Want to see some illustrations of the reasons why the mainline churches are in trouble? Look no farther than the story in the Roanoke Times today about a visit by Episcopal Presiding Bishop Katherine Jefforts-Schori to southwestern Virginia:
Calling for economic evangelism and political advocacy, the Most Rev. Katherine Jefferts Schori, elected leader of the nation’s 2.7 million Episcopal Church members, roused an audience of her denomination’s regional leaders in Roanoke on Saturday.
Reason #1: the confusion of evangelism with social activism and political advocacy. It shouldn’t be hard to tell the difference, but for some they are all the same thing. Writing a letter to a congresscritter stating your opinion that food stamp allowances should be raised is the same as witnessing to the tranforming impact of the lif, death and resurrection of Jesus Christ.
And Jefferts Schori urges a roll-up-your-sleeves brand of Christianity that’s big on persuading church members to volunteer in community service, dig deeper into their pockets to furnish food for the world’s impoverished and nudge politicians to provide more help for the hungry.
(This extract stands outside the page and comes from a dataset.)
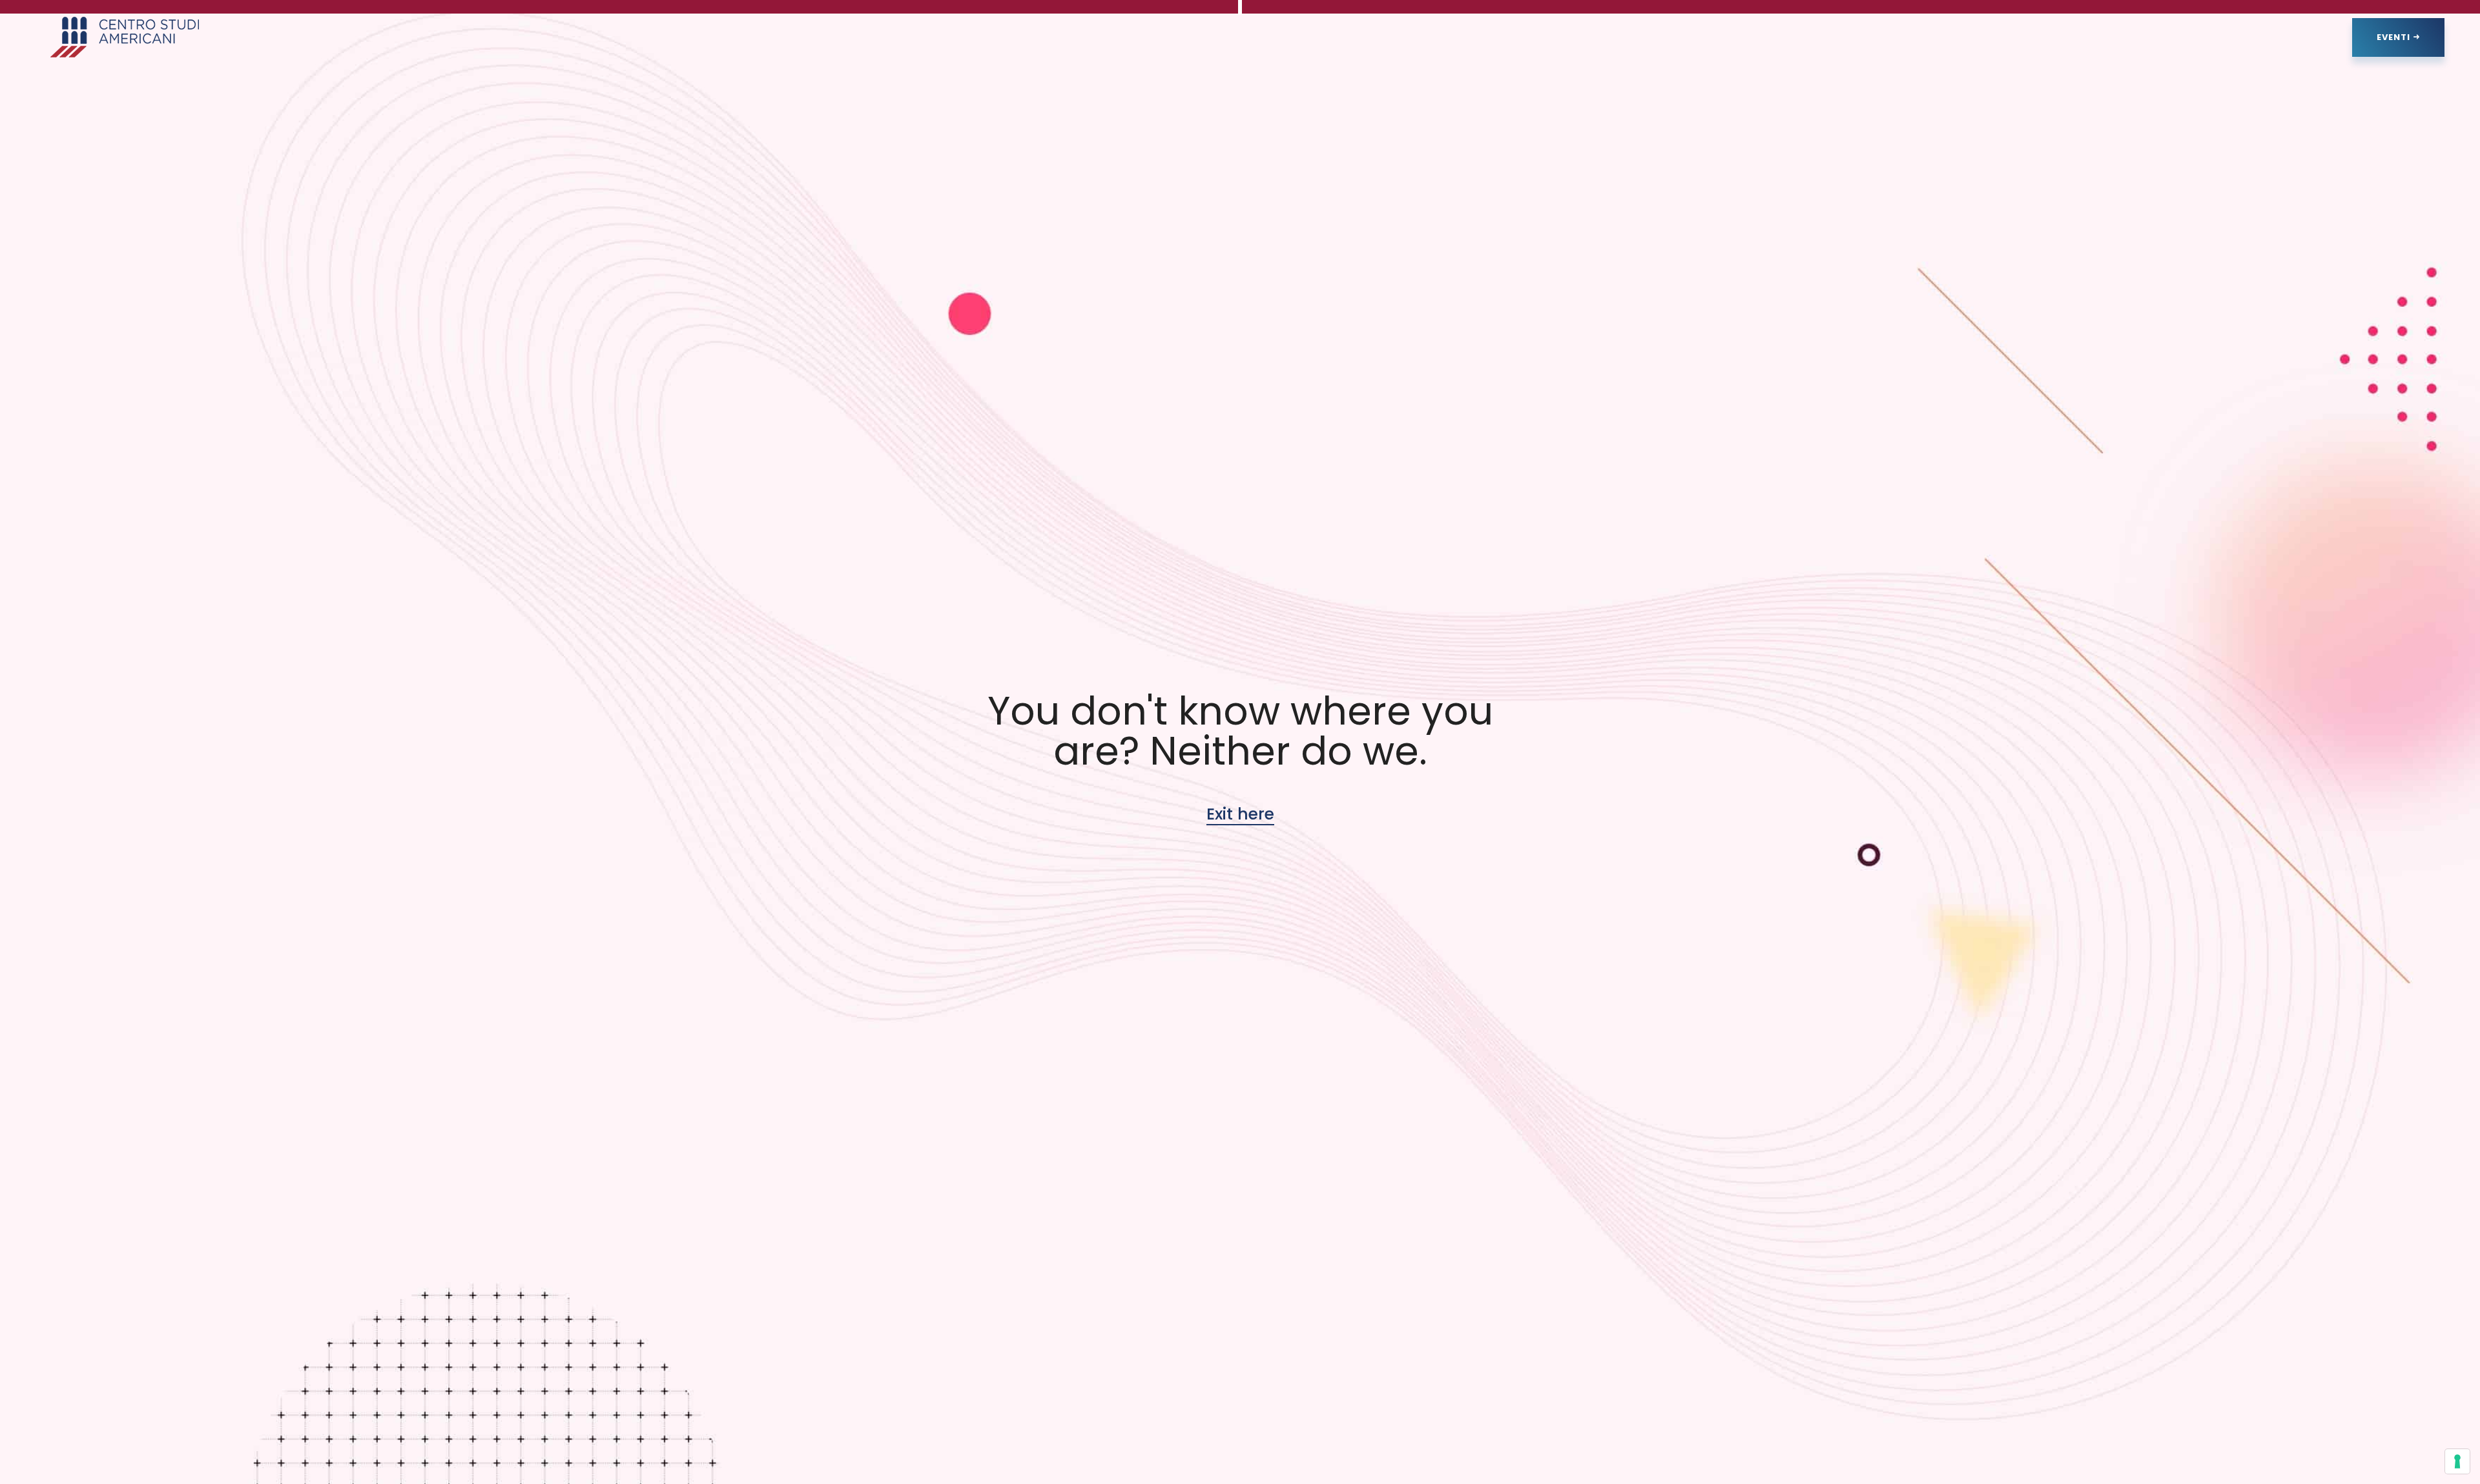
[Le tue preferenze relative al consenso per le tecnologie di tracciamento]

Her activist message resonated with Southwest Virginia pastors such as Vince Carroll, rector of Trinity Episcopal Church in Richlands. “She reminds me of something the Apostle Paul said, ‘The poor will always be with you.’ But you damn well better do something to help them out.”
Reason #2: ignorance of Scripture even among the clergy. It was, of course, Jesus who said “the poor you will always have with you” (Matthew 26:11, Mark 14:7, John 12:8). This isn’t just a matter of not being able to remember addresses, either. The expression comes in the context of a woman (John says it was Mary of Bethany) anointing Jesus with expensive perfume, which others objected to because the perfume could have been sold and the proceeds given to the poor. But Jesus rebuked them, both for ignoring the “beautiful thing” she had done to Him and for missing the prophetic significance of the act, which was to anoint Him ahead of time for burial. In fact, while there’s no doubt that Jesus highly valued ministry to the poor, the message f this particular passage is exactly the opposite of the one that Rev. Carroll assigns to it. Then again, if you’re going to decide what the teaching and mission of the church is based on the New York Times editorial page, I don’t suppose it really matter.
There’s nothing esoteric about her take on theology. “It’s refreshing to hear her put it in very straightforward terms,” said Deborah Hunley, rector of Christ Episcopal Church in Roanoke’s Old Southwest neighborhood. “What we are as a church is defined by the good we actually do for others.”
Reason #3: failure to grasp the proper mission of the church. The church is not defined by “the good we actually do for others” (that would be the Lions Club or the local food pantry). The church is defined by its faithful relationship with the Lord who constitutes it as His body. As such, our mission is not to “do good,” our mission is to carry our the work that God has assigned us, much of which (for instance, witnessing to the truth of the gospel, making disciples, teaching them Jesus’ commandments, baptizing them–you know, Great Commission stuff) the world doesn’t consider good, and in fact positively repudiates.
In her address, [Schori] barely mentioned the traditional church mission of saving souls. Instead, she zeroed in on the need for “social justice ministry,” specifically to rally to such causes as improving health care, education and job opportunities. Further, she encouraged church leadership to press politicians into helping Third World nations develop economically — plugging debt reduction and fair trade.
Reason #4: mistaking the church for a political party. What Schori wants these people to be is Democratic Party activists, not Episcopalians. In her vision of what the church and its mission are, Schori has traded in the glorious vision of the Kingdom of God for the earthly (and in truth, miserly) vision of a government program. If that’s all the church is, I’d just as soon go to work for the U.S. Department of Health and Human Services or Labor or Education. The government’s pension program is better than the church’s.